The problem seems to be that when the private key was created (or imported) it got marked as a signing-only key. With a CNG key this can be (and, in this specific case, has been) verified by inspecting the KeyUsages property of the CngKey object (((RSACng)privateKey).Key.KeyUsages).

Before continuing, look at the RSACryptoServiceProvider version of your key. rsaCsp.CspParameters.KeyNumber is what we're really looking for.

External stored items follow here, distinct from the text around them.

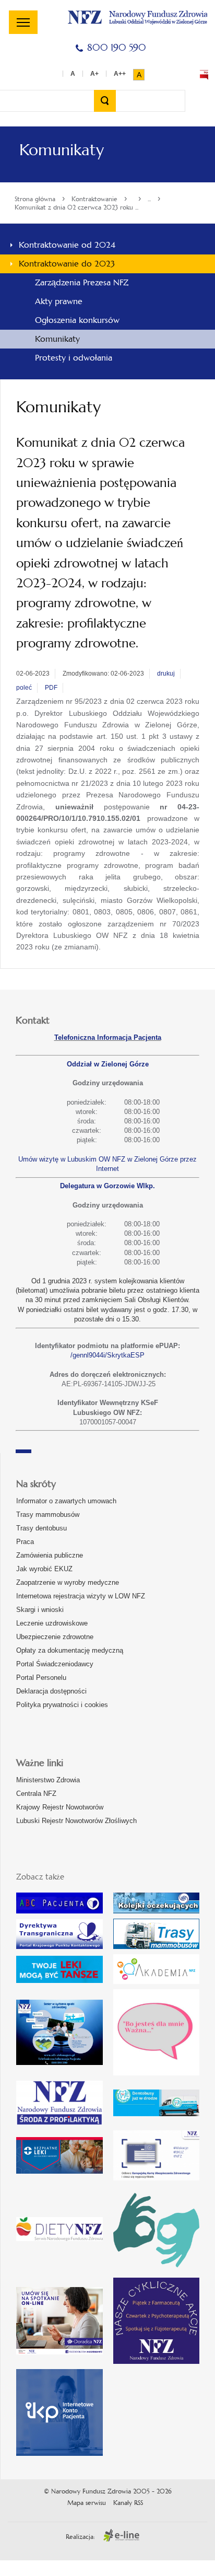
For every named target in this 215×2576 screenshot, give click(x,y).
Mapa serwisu (86, 2503)
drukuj (166, 673)
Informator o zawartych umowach (66, 1501)
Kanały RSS (128, 2503)
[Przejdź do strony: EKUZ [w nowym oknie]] (156, 2155)
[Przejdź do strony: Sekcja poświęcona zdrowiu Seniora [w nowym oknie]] (59, 2032)
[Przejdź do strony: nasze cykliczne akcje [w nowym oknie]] (156, 2321)
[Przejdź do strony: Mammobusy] (156, 1934)
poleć (24, 687)
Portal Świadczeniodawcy (54, 1664)
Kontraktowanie (94, 199)
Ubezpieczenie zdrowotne (54, 1637)
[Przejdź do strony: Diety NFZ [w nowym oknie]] (59, 2229)
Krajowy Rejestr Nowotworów (59, 1807)
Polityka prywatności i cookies (62, 1705)
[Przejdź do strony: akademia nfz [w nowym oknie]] (156, 1969)
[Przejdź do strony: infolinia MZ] (59, 1969)
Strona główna (35, 199)
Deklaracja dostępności (51, 1691)
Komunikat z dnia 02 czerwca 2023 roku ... (76, 207)
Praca (25, 1542)
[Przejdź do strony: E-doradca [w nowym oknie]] (59, 2320)
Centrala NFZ (36, 1793)
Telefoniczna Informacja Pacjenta (107, 1037)
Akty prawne (58, 301)
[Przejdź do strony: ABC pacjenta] (59, 1903)
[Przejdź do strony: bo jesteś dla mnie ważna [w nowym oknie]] (156, 2032)
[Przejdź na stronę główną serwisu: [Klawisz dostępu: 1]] (137, 16)
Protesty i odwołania (73, 357)
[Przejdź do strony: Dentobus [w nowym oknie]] (156, 2103)
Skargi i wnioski (40, 1610)
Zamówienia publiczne (49, 1555)
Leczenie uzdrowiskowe (52, 1623)
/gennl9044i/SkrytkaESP (107, 1355)
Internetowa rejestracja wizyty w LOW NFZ (80, 1596)
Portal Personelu (41, 1677)
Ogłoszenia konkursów (77, 320)
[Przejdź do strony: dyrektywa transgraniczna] (59, 1934)
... (149, 199)
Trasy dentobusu (41, 1528)
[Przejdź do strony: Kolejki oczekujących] (156, 1903)
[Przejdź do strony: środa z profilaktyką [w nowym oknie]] (59, 2103)
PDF (51, 687)
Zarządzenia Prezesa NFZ (81, 282)
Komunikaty (57, 338)
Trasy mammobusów (47, 1514)
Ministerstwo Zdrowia (48, 1780)
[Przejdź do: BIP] (204, 74)
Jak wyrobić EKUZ (44, 1569)
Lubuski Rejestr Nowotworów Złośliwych (76, 1821)
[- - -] (23, 22)
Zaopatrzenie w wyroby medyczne (67, 1582)
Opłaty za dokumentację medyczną (69, 1650)
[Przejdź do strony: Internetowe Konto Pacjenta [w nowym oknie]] (59, 2412)
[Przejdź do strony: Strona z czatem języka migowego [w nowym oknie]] (156, 2229)
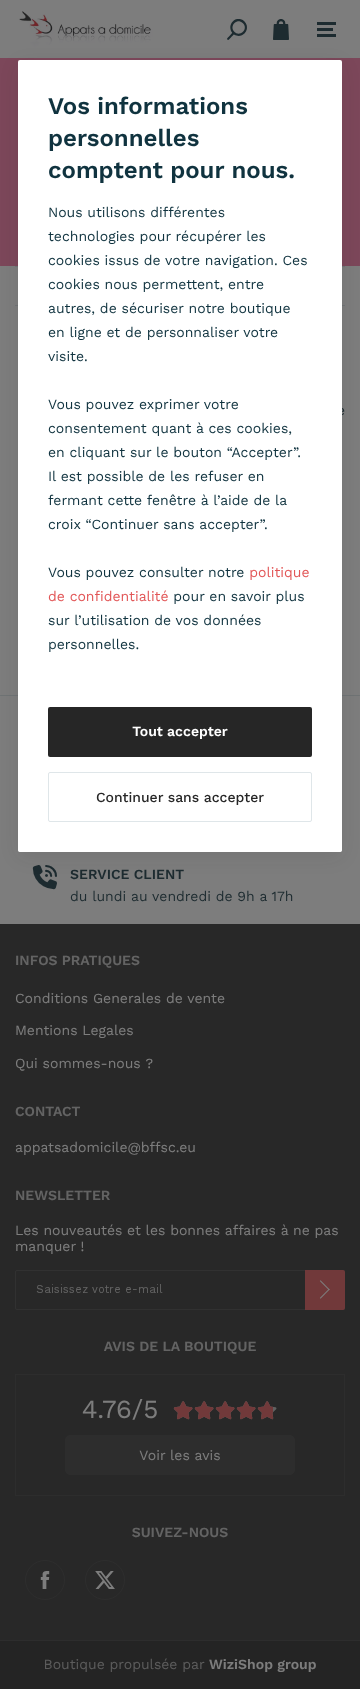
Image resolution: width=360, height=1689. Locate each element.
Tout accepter (180, 732)
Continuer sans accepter (180, 798)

switch (rsaCsp.CspParameters.KeyNumber)
{
    case 0:
       You're on the CAPI-to-CNG bridge, new to Windows 10.
       Keep going, this is the answer I answered.
       break;
    case 1:
       This is a CAPI AT_KEYEXCHANGE key.
       Things should just work...
       break;
    case 2:
       This is a CAPI AT_SIGNATURE key, I don't understand why CAPI allowed decryption.
       A different answer is required.
       break;
    default:
       throw new ArgumentOutOfRangeException();
}

Technically speaking, the key usages can't be changed after the key is "finalized" (the CNG term, not the .NET term). But if the key is exportable, you can work around the problem with something like

private static CngKey ResetKeyUsage(CngKey key)
{
    CngKeyCreationParameters keyParameters = new CngKeyCreationParameters
    {
        ExportPolicy = key.ExportPolicy,
        KeyCreationOptions = CngKeyCreationOptions.OverwriteExistingKey,
    };

    if (key.IsMachineKey)
    {
        keyParameters.Parameters.Add(
            key.GetProperty("Security Descr", (CngPropertyOptions)4));

        keyParameters.KeyCreationOptions |= CngKeyCreationOptions.MachineKey;
    }

    CngKeyBlobFormat rsaPrivateBlob = new CngKeyBlobFormat("RSAPRIVATEBLOB");

    keyParameters.Parameters.Add(
        new CngProperty(
            rsaPrivateBlob.Format,
            key.Export(rsaPrivateBlob),
            CngPropertyOptions.Persist));

    CngAlgorithm alg = key.Algorithm;
    string name = key.KeyName;

    CngKey newKey = CngKey.Create(alg, name, keyParameters);
    key.Dispose();
    return newKey;
}

Note that this should really be a one-time operation, since it undoubtedly does bad things to any open key handles.

If the ExportPolicy says it's Exportable, but not PlaintextExportable, there's a more complicated rigamarole involved (and probably becomes easier to do by directly P/Invoking).